Googling gives me hints that it is based on some theorem, but I am afraid it will be beyond my level of math, do you have any simple explanation for idiots like me?
 
  • #2
An eternal universe in the past would be static. In the eternal inflationary model the universe has a finite not eternal beginning as it developed from a finite point into a bubble universe. Keep in mind their are over 60 still valid inflationary models. This is just one of them that still fits observational data. My signature has numerous inflationary articles under cosmology101 link. For further reading. the Inflationary encyclopedia has a listing of valid models
 
  • #3
Thanks. Just to confirm, when you say "universe has a finite not eternal beginning" are you talking about one of the baby universes (particular bubble) (and I totally agree) or about the whole Multiverse? (if so I am confused)
 
  • #4
The baby universes.
 
  • #5
Googling gives me hints that it is based on some theorem, but I am afraid it will be beyond my level of math, do you have any simple explanation for idiots like me?
Place a single photon inside the inflating universe. Consider inflation to have a constant energy density. Extrapolating into the past, how long until that photon has a higher energy density than the inflaton?
 
  • #6
I see, there is no problem anyway - the inflation of any baby Universe had a beginning (branching from the bulk), I have no problems with it. The important thing is the boiling bulk, constantly generating baby universes - that thing exists forever (I am not sure that the word "forever" is valid here because it is not clear if "time" is consistently and correctly defined in that boiling bulk)
 
  • #7
I see, there is no problem anyway - the inflation of any baby Universe had a beginning (branching from the bulk), I have no problems with it. The important thing is the boiling bulk, constantly generating baby universes - that thing exists forever (I am not sure that the word "forever" is valid here because it is not clear if "time" is consistently and correctly defined in that boiling bulk)
Right. This is why eternal inflation is said to be future-eternal, but with a finite past.

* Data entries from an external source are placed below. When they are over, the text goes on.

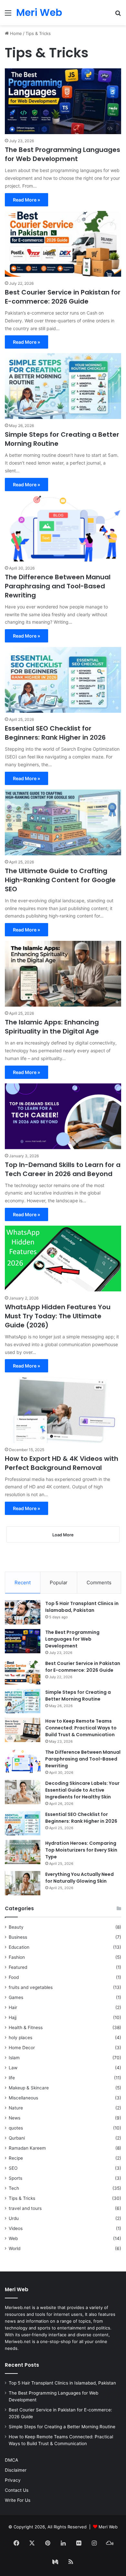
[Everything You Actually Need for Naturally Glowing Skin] (22, 1883)
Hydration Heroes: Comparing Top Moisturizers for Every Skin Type (81, 1850)
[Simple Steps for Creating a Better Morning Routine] (63, 386)
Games (16, 1997)
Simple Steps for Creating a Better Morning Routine (78, 1695)
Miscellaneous (23, 2097)
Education (19, 1947)
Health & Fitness (26, 2027)
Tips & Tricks (22, 2198)
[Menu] (8, 15)
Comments (99, 1582)
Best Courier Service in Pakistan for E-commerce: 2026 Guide (63, 297)
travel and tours (25, 2208)
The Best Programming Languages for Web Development (62, 154)
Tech (14, 2188)
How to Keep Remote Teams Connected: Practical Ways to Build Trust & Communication (81, 1728)
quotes (16, 2128)
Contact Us (16, 2490)
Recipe (16, 2158)
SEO (13, 2168)
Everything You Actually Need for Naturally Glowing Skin (79, 1877)
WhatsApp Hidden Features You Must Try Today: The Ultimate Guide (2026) (57, 1316)
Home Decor (22, 2047)
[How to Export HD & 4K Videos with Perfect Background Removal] (63, 1410)
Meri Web (108, 2526)
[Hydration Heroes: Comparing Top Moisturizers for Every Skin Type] (22, 1852)
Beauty (16, 1927)
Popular (59, 1582)
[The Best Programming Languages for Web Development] (63, 101)
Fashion (17, 1957)
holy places (20, 2037)
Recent (23, 1582)
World (14, 2248)
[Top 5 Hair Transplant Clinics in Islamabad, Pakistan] (22, 1612)
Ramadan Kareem (27, 2148)
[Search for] (118, 15)
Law (13, 2067)
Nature (16, 2107)
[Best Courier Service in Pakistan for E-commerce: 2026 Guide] (63, 244)
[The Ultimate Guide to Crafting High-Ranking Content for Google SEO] (63, 822)
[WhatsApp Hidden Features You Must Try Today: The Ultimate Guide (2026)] (63, 1258)
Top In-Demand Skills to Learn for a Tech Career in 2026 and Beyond (63, 1169)
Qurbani (17, 2138)
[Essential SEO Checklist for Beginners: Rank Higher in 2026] (63, 680)
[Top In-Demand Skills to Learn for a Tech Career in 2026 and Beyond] (63, 1116)
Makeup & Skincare (29, 2087)
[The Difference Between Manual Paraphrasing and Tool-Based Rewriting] (63, 528)
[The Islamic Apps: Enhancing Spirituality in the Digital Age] (63, 974)
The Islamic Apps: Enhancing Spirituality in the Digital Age (52, 1027)
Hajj (12, 2017)
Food (14, 1977)
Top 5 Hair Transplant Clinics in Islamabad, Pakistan (82, 1606)
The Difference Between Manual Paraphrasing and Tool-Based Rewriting (57, 586)
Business (18, 1937)
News (14, 2117)
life (12, 2077)
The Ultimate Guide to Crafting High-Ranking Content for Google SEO (60, 880)
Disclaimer (15, 2470)
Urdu (14, 2218)
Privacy (13, 2480)
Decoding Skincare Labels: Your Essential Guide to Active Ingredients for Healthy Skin (82, 1790)
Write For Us (17, 2500)
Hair (13, 2007)
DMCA (11, 2460)
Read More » (26, 199)
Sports (15, 2178)
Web (13, 2238)
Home (15, 33)
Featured (18, 1967)
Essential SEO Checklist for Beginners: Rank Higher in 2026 (55, 733)
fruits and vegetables (31, 1987)
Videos (16, 2228)
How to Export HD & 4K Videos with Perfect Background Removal (61, 1463)
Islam (14, 2057)
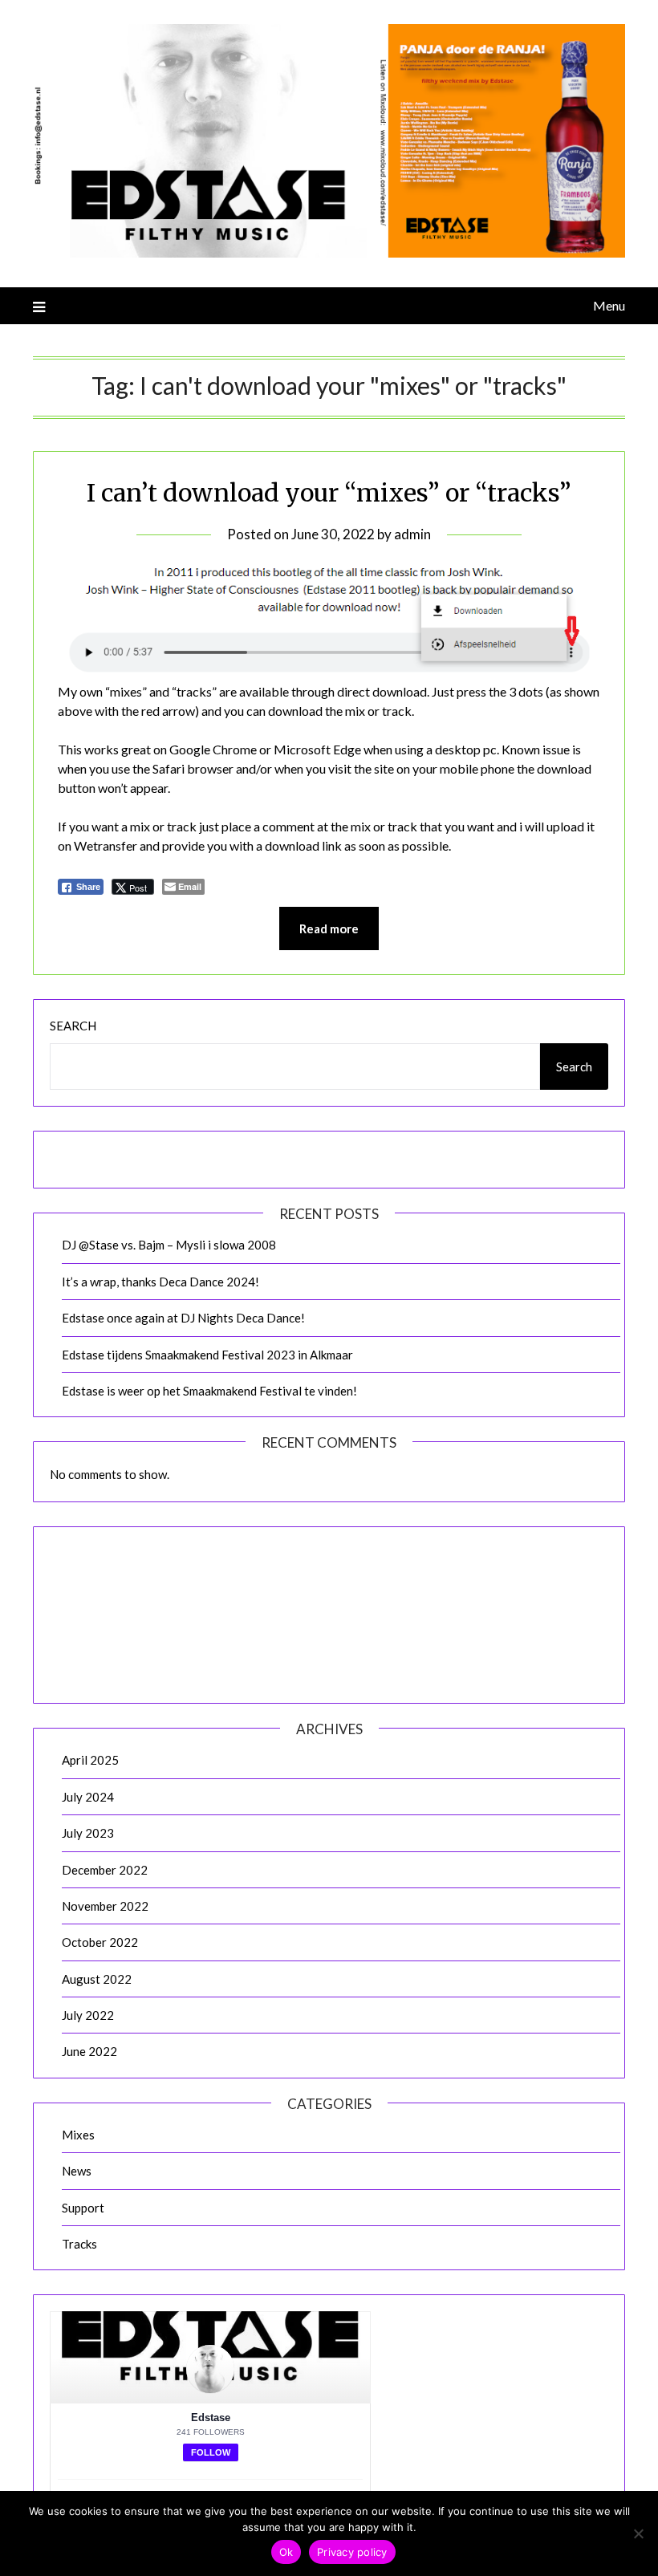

Some have used entropy arguments to show that this future-eternal inflation may not make sense. But the problem is it's really, really hard to make that determination because any such estimates of entropy run against the problem of how to define a measure across different Hubble volumes.
 
  • #8
Yes, and the article discusses the difficulty of defining entropy - not only across different Hubble volumes, but also across different MWI universes. I was happy to see the claim I was talking about a long time ago - that total entropy of the whole multiverse is 0.
 
  • #9
So, what is wrong with eternal confusion? It makes as much sense.
 
  • #10
what is wrong with eternal confusion?